Lemony and his associate in the city communicate by sending notes "disguised" as book orders to the library. The fake author and book title combinations tend to be things like Sorry, But I Can Not Meet You At The Fountain or Don T. Worry, I'll Measure It Myself (“Sounds like a math textbook of some kind”). Lemony claims the authors' names are weird because they're Belgian.
Book Ends: The opening illustration is that of a young girl waiting in a train station who is later revealed to be Kit Snicket. The last illustration is of her grumpily visiting the unfinished Fountain of Victorious Finance.
Book Two continues this trend, with the opening illustration being the same girl trying to open a hatch (with the letters VFD on it, no less) and the end is her getting arrested.
Brick Joke: Upon hearing screaming, Lemony narrates how one can easily track down screaming by drawing nine rows of 14 squares in a piece of paper, then throwing it away and looking for the screamer because there's no time to waste. Later, when Lemony tries to keep Prosper Lost from following him, he tells him to track the sound of Theodora's screams by drawing nine rows of 14 squares.
The Bully: Stew Mitchum, a bratty boy who blames all his misdeeds on Lemony and gets away with it because his parents are policemen.
The Butler Did It: is the first sentence of the last chapter. It turns out the villain was pretending to be Mrs. Sallis's butler.
Call Forward: Being a prequel, the series continues several hints to later unfortunate events.

━━━━━━━━

### Task set
1 - Repeat word for word the part of the trope notes starting with "Brick Joke: Upon" and going on through "Mrs. Sallis's butler.".
2 - Which trope names in the trope notes are each followed by a colon to open an entry? List all of them.
3 - Carry the trope notes onward from their final sentence.

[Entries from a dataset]
━━━━━━━━

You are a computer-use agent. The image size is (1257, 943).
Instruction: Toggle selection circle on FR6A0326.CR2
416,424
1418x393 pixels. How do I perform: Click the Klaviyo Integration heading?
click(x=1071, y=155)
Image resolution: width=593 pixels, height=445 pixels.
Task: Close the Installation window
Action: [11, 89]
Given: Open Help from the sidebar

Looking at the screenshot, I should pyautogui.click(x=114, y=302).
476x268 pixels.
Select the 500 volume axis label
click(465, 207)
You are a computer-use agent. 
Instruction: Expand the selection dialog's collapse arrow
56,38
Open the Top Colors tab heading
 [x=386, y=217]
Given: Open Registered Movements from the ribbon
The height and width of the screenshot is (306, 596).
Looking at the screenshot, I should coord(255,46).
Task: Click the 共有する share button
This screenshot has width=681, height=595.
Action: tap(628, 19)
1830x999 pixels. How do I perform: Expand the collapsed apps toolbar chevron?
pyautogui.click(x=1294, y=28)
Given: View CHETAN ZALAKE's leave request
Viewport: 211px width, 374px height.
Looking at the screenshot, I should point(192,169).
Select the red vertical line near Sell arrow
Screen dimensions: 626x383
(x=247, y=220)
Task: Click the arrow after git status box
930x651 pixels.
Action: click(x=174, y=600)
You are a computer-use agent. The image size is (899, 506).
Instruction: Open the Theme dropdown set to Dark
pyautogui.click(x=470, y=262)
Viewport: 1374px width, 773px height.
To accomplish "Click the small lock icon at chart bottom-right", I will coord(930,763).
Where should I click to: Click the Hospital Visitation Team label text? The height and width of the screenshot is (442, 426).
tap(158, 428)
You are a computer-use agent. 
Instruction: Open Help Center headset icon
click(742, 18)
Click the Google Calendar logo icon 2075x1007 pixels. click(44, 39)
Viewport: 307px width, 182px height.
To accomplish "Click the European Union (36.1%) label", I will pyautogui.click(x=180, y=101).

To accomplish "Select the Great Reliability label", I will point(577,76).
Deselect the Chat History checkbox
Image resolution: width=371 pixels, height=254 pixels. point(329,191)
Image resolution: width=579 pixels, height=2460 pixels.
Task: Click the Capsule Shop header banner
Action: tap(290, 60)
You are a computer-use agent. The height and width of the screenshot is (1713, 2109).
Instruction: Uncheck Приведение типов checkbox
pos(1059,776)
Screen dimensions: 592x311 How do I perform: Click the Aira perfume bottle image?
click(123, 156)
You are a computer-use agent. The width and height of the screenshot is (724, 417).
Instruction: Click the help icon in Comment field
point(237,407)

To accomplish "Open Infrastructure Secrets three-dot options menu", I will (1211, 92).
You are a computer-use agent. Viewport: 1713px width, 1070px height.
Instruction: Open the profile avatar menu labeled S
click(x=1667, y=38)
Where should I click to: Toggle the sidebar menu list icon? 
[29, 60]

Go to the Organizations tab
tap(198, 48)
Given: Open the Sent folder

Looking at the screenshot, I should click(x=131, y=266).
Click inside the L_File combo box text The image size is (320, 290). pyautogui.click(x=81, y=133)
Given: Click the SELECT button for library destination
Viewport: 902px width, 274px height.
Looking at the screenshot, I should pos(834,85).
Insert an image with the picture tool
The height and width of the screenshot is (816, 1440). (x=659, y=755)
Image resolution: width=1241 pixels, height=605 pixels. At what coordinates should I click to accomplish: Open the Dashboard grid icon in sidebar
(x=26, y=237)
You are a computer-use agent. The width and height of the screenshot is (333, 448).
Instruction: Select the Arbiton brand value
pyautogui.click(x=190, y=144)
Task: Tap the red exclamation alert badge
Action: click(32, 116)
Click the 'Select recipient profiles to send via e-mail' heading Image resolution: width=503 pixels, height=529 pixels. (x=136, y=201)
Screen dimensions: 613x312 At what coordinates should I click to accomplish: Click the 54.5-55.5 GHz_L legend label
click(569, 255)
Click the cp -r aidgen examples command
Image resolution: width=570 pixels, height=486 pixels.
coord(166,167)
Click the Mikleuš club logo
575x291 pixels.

━━━━━━━━

### Responses to the exercise
1 -
Brick Joke: Upon hearing screaming, Lemony narrates how one can easily track down screaming by drawing nine rows of 14 squares in a piece of paper, then throwing it away and looking for the screamer because there's no time to waste. Later, when Lemony tries to keep Prosper Lost from following him, he tells him to track the sound of Theodora's screams by drawing nine rows of 14 squares.
The Bully: Stew Mitchum, a bratty boy who blames all his misdeeds on Lemony and gets away with it because his parents are policemen.
The Butler Did It: is the first sentence of the last chapter. It turns out the villain was pretending to be Mrs. Sallis's butler.

2 -
Book Ends
Brick Joke
The Bully
The Butler Did It
Call Forward

3 -
The Fountain of Victorious Finance is being built.
Hector from The Vile Village is met in the final chapter as a twelve year old, and is already performing ballooning projects. His liking of Mexican food is also mentioned.
Hector reveals at the end that Lemony's associate in the city is his sister Kit Snicket.
Dr. Montgomery Montgomery is mentioned.
Lemony occasionally expresses fondness for root beer floats, just as he did in The Beatrice Letters.
And most significantly, the Great Unknown introduced in The Grim Grotto is hinted to be the Bombinating Beast, a Cthulhu-esque creature that's legendary in the town.
Captain Widdershins appears, mentions Gustav (Montgomery's deceased assistant at the start of The Reptile Room) and, like Hector, delivers Lemony some news that he really, really would not rather have heard.
Chekhov's Gun: The Sallis butler is heard imitating the calls of birds as he feeds them. As Hangfire, he uses this skill to mimic people's voices.
Lemony reads in the newspaper about Dame Sally Murphy, the town's legendary actress. She turns out to still be alive and having been pretending to be Mrs. Sallis.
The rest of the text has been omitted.